From Publishers Weekly
The alien androgyny, the spiritual eroticism, the royal conceit: the outsized persona of the artist currently known as Prince fascinates on numerous levels. In this detailed biography by journalist and attorney Hahn, anecdotes of a personal nature mix with close readings of Prince's musical output, producing few big secrets but plenty of insight. Prince's early days are recounted as a frenzy of musical education, with influences ranging from the funky dexterity of Sly Stone, to the tight perfectionism of James Brown, to the spiritual yearning of Stevie Wonder. (Hahn also names a less obvious influence in Joni Mitchell, whose lyrics Prince apparently purloined sometimes whole cloth.) The young Prince also absorbs the mechanics of the studio like a sponge. When the child prodigy meets with early success, signing to Warner Brothers at age 19, he blossoms into the personality of flamboyant and controlling self-absorption that fans have now watched mutate for over two decades. Constructed from interviews with producers, sound engineers, journalists and publicists, though not as frequently with Prince's inner circle, the book portrays Prince as a kind of outsider artist, eccentric and self-centered to the extreme, rarely leaving the enchanted, Minneapolis garden of his childhood, where he has managed to build himself into a living, protean god. This is a truly American story of cranky self-invention. B&w photos.

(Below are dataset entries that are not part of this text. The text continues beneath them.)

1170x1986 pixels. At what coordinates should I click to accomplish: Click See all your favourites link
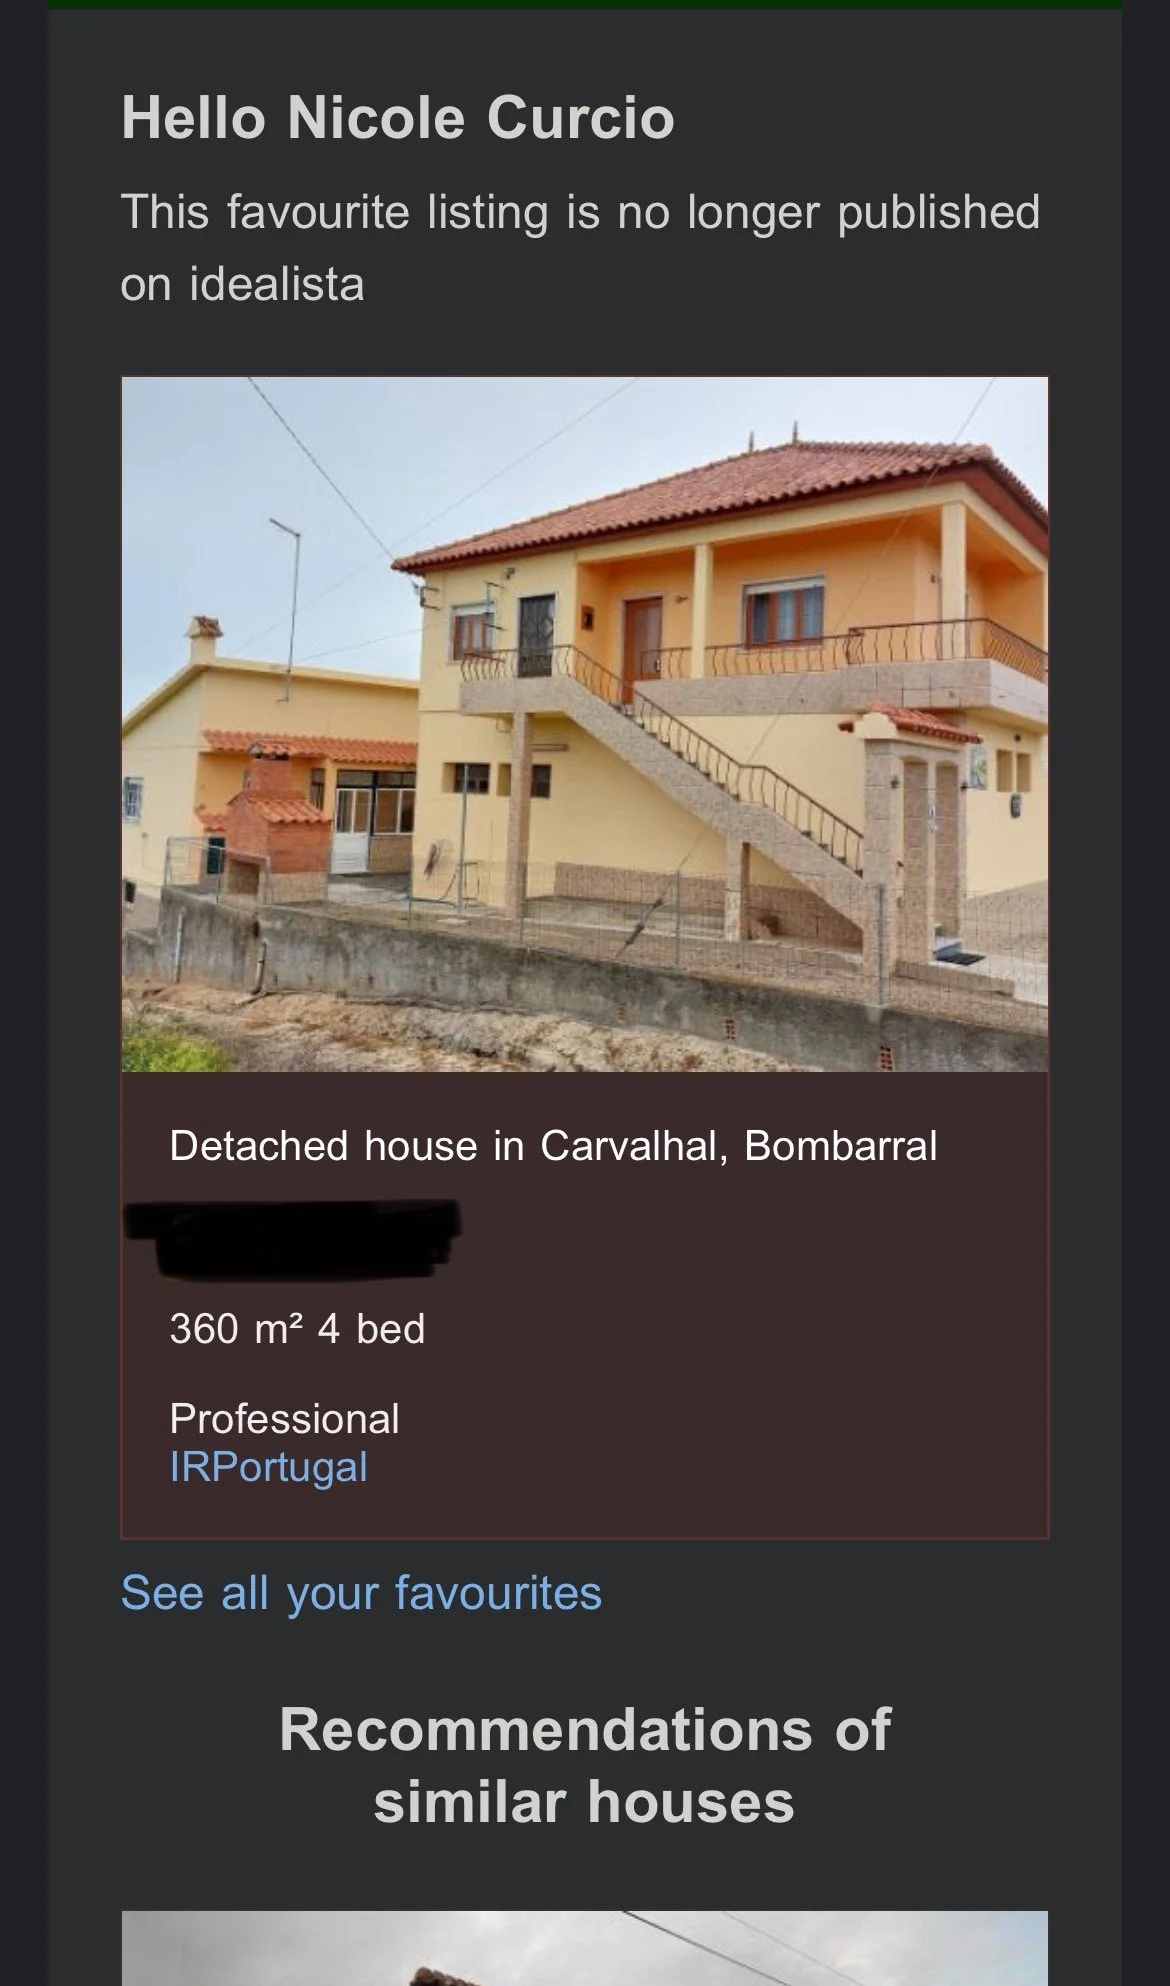point(361,1593)
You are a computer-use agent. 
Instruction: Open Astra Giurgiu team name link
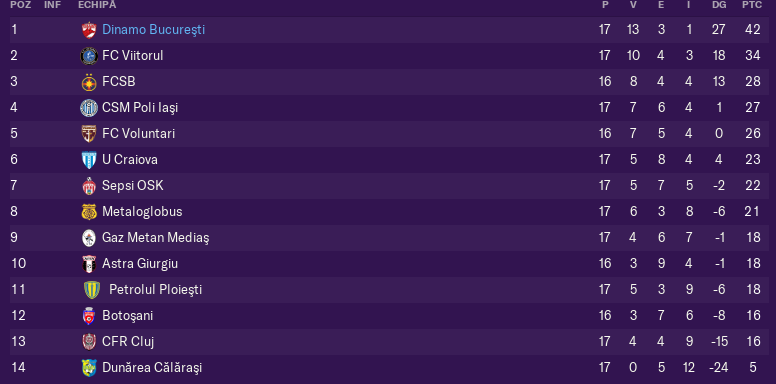click(x=140, y=264)
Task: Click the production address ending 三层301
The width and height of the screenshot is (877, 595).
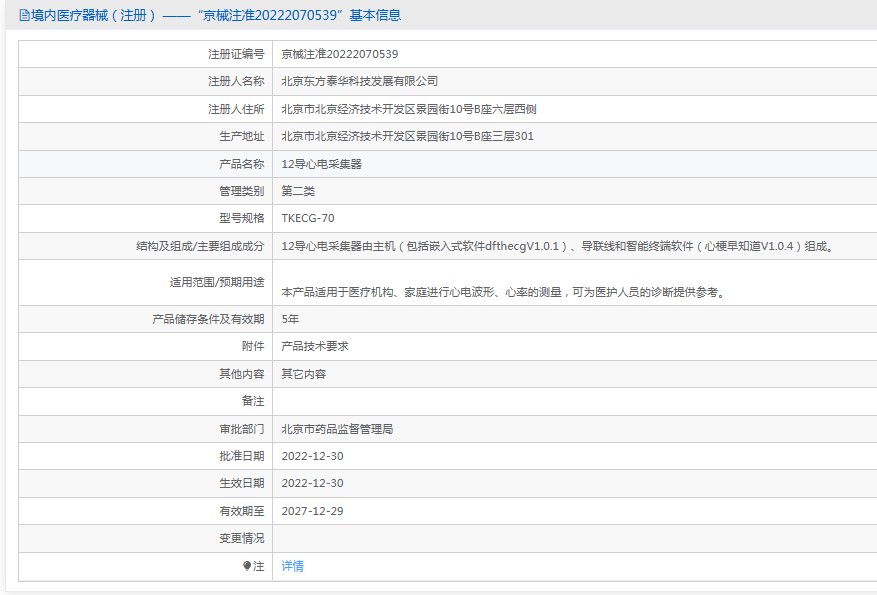Action: click(407, 136)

Copyright 2003 Reed Business Information, Inc.
In the late 1970s, Minnesotan Prince Rogers Nelson began releasing funk-fortified albums on which he was the only musician and singer. First as an underground phenomenon, then as a much-hyped purveyor of a new kind of excruciatingly danceable, sexy music, he became a pop phenomenon. He shed two-thirds of his name, formed a series of bands, made some movies, and eventually dropped his name entirely, preferring to identify himself with an unpronounceable symbol. Then he feuded with his record company, inaugurating a series of negative career moves that rivaled Mike Tyson's in self-destructiveness and rendered him little more than fodder for late-night TV wisecracks. Hahn covers this ascent and descent in gritty detail, thanks to sources that include many Prince collaborators, though not the incredibly funky Apollonia, Morris Day, or George Clinton (whose career Prince restarted in the 1990s). Considering the longevity of rock careers these days, Prince might rebound yet. Still, he has left his mark on rock style as well as music, and Hahn has given us the arc of that mark.